The speech marks a clear softening of rhetoric since his leadership campaign when he said the Chinese regime poses “the largest threat to Britain and the world’s security and prosperity this century,” and his recent description of the regime as posing the “biggest state-based threat to our economic security.

It’s also in contrast with his hawkish predecessor Liz Truss, who in April called for a “global NATO” to tackle international threats and warned the Chinese Communist Party against invading Taiwan.

Foreign Secretary Liz Truss speaking at the Easter Banquet at Mansion House in the City of London on April 27, 2022. (Victoria Jones/PA Media)

Parts of Sunak’s speech were published earlier on Monday in a press release. Commenting on the prime minister’s approach of “robust pragmatism,” Foreign Affairs Committee Chair Alicia Kearns said she believes the UK should engage with China, but urged Sunak to draw “red lines” in the relationship.

Kearns agrees with a pragmatic approach, she told the BBC, adding engagement should mean “having those tough conversations” and “drawing red lines.”

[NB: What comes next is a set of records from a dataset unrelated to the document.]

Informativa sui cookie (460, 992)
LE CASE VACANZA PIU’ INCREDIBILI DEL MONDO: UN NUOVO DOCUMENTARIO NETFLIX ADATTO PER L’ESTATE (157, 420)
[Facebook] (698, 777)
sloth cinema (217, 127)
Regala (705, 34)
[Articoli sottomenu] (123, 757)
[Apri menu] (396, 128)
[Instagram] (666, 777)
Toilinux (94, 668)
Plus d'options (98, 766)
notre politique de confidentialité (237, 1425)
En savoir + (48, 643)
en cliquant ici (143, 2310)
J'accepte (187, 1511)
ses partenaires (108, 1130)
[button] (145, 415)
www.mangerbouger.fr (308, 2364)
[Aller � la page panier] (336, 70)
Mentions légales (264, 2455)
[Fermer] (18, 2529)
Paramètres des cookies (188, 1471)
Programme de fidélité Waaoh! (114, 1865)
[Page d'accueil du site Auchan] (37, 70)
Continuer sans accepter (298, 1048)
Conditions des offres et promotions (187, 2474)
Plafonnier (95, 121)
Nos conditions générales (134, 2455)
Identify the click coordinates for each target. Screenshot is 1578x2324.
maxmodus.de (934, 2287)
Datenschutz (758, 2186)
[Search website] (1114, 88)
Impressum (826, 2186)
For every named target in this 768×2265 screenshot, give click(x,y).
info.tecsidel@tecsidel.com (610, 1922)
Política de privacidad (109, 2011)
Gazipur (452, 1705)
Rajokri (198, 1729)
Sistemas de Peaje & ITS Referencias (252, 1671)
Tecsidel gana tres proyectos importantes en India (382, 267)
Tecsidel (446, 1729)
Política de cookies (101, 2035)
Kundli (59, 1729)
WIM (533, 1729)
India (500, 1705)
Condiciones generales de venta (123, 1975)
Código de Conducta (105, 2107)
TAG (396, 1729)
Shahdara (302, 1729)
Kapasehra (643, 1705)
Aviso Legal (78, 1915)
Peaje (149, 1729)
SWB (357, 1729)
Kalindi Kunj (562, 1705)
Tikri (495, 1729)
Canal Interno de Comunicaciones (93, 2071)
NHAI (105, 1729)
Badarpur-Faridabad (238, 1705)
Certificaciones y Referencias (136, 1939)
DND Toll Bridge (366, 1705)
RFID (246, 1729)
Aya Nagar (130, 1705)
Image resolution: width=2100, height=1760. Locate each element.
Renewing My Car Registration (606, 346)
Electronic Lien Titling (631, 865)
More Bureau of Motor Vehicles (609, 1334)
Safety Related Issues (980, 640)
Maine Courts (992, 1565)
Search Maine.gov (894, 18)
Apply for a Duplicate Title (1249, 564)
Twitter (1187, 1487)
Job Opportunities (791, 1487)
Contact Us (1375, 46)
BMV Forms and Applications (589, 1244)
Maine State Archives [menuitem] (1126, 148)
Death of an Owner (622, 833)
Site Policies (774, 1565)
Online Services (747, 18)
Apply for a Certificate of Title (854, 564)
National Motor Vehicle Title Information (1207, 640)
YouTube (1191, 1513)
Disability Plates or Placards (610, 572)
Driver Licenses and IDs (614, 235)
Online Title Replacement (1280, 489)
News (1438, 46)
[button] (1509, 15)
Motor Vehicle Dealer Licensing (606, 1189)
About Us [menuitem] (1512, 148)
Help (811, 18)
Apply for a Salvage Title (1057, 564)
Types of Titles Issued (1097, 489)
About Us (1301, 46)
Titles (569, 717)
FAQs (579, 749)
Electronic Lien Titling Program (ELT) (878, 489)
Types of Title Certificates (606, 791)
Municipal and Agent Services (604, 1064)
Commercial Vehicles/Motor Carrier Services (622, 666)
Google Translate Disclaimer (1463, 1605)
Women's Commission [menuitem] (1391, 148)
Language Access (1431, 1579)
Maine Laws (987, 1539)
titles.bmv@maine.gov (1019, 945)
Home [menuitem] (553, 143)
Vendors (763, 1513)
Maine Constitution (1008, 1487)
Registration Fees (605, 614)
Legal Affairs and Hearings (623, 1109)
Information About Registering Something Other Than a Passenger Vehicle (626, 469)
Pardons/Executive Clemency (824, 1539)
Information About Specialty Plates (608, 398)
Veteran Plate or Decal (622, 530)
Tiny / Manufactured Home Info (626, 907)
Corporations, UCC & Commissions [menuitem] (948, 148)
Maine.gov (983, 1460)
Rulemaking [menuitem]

“We don’t want to see illegal police stations operating on British soil. We don’t want to see their consul general beating up those who seek refuge in our country. And we don’t want to see our fantastic journalists like [Edward Lawrence] beaten on the streets of China, [and] that they have to recognize and respect human rights,” Kearns said.

On Sunday, BBC reporter Edward Lawrence was arrested and allegedly beaten by the Chinese police when he was reporting on protests in Shanghai.

It’s unclear what Sunak’s China policy will look like in practice, but the prime minister’s softened rhetoric was met with sharp criticism from former Conservative Party leader Sir Iain Duncan Smith, who expressed his disappointment in Sunak’s tone towards Beijing.